Im Silicon Valley werden Milliarden Dollar in Unternehmen gesteckt, die mit neuen Medikamenten die Medizin revolutionieren wollen. Nach dem SPIEGEL Artikel „Wette auf den Jackpot“ frage ich mich: warum?

Im SPIEGEL Artikel „Wette auf den Jackpot“ , SPIEGEL 30 / 2017 wird über Start-Ups im Silicon Valley und speziell über das Unternehmen Denali Therapeutics geschrieben, das an wirksamen Medikamenten gegen Alzheimer, Parkinson und anderen neurodegenerativen Erkrankungen forscht. Die ca. 220 Millionen Dollar, die Denali als Anschubfinanzierung einsammeln konnte, wird von einigen als Zeichen des kurz bevorstehenden Durchbruchs auf diesem Gebiet, von anderen als Hype und Exzess bewertet. Es ist unbestritten: Technologien greifen ineinander, der technologische Fortschritt nimmt deutlich zu. „Die Wissenschaft bricht auf“, so Alexander Schuth, COO von Denali.

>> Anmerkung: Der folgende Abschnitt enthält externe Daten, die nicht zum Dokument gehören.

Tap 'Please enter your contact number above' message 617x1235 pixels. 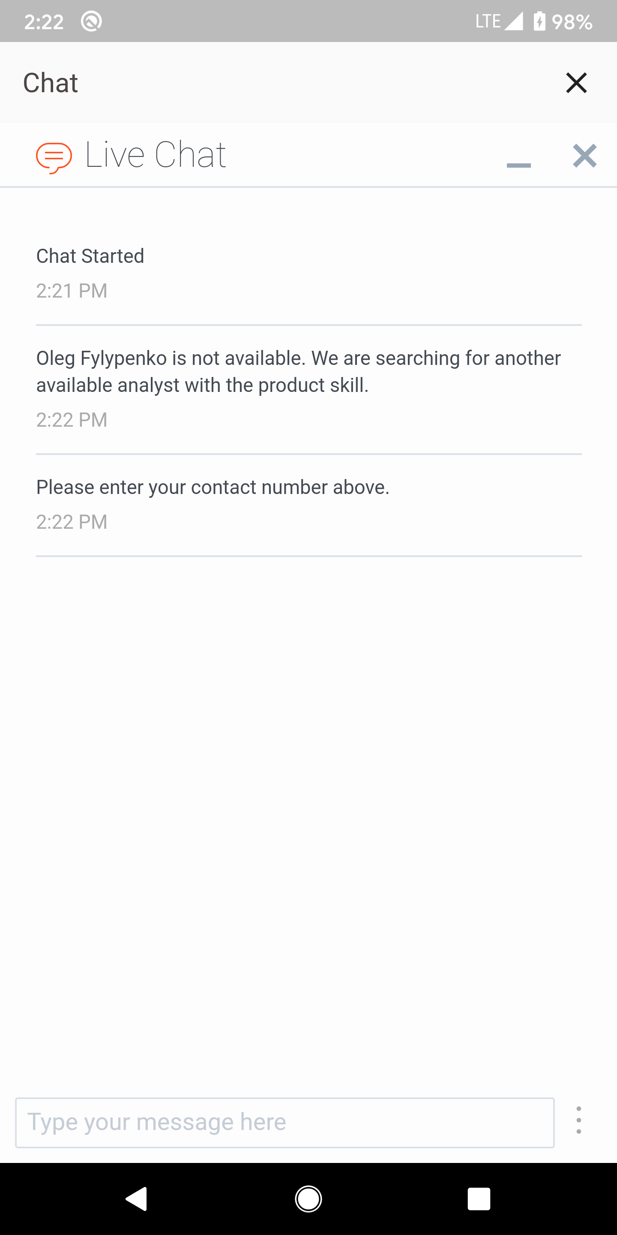[x=213, y=487]
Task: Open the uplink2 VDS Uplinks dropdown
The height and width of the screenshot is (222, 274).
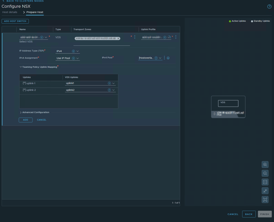Action: pyautogui.click(x=113, y=90)
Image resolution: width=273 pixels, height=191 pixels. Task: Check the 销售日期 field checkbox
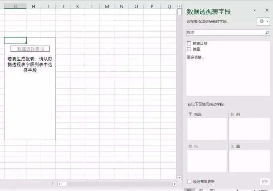[189, 43]
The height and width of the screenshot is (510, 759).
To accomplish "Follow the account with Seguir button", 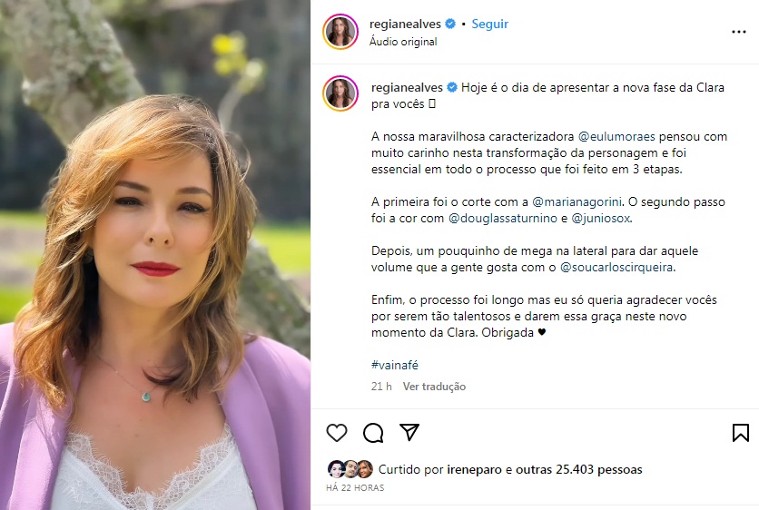I will pos(490,25).
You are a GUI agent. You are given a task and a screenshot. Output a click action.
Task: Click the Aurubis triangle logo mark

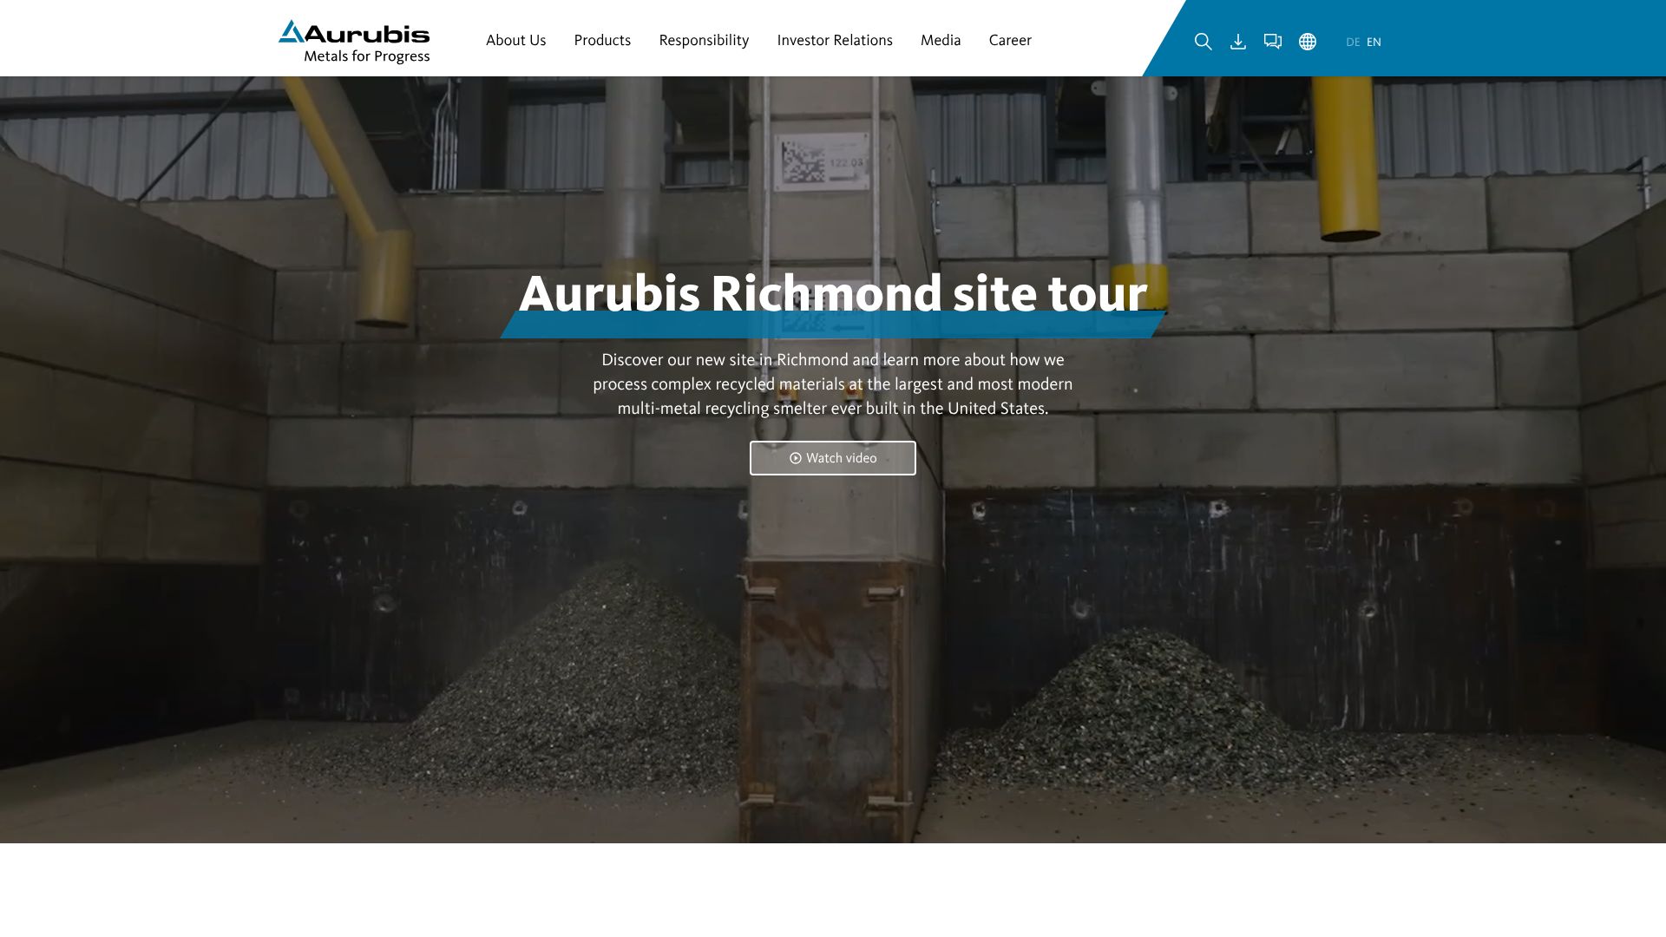(291, 31)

Ich persönlich teile diese optimistische Einschätzung von Herrn Schuth und wünsche allen Patienten, dass sie schnell die für sie notwendigen Medikamente erhalten. Worüber ich mich im Verlauf des Artikels nur wunderte, waren die bislang gemachten Erkenntnisse: „Wer sein Gehirn mehr trainiert, verkraftet es besser, wenn Gehirnzellen beginnen abzusterben“ und: „Genauso wichtig scheint Bewegung zu sein“. Guten Morgen!

Schon seit Jahren zeigen Studien, dass sportliche Betätigung das Risiko, im Alter an Alzheimer zu erkranken, um bis zu 50 Prozent senken kann. Auch ist schon lange bekannt, dass mangelnde Fitness bei vielen Menschen das Wohlbefinden beeinträchtigen und zumindest bei vielen Betroffenen Konzentrationsstörungen bis hin zur Arbeitsunfähigkeit verursachen können. Natürlich: jeder Mensch ist anders und jeder empfindet dies anders. Deswegen unterstützen wir zum Beispiel das 48 h Check-Up Analyse-tool mesana, das einen individuellen Gesundheitsreport erstellt und darauf aufbauend  individuelle Gesundheits-Maßnahmen vorschlägt. So sehr ich jedem Menschen das für ihn notwendige Medikament wünsche und Investitionen in diese Entwicklung unterstütze, blieb bei mir nach dem Lesen des Artikels der Eindruck: es können auch einfachere Methoden und Tools helfen!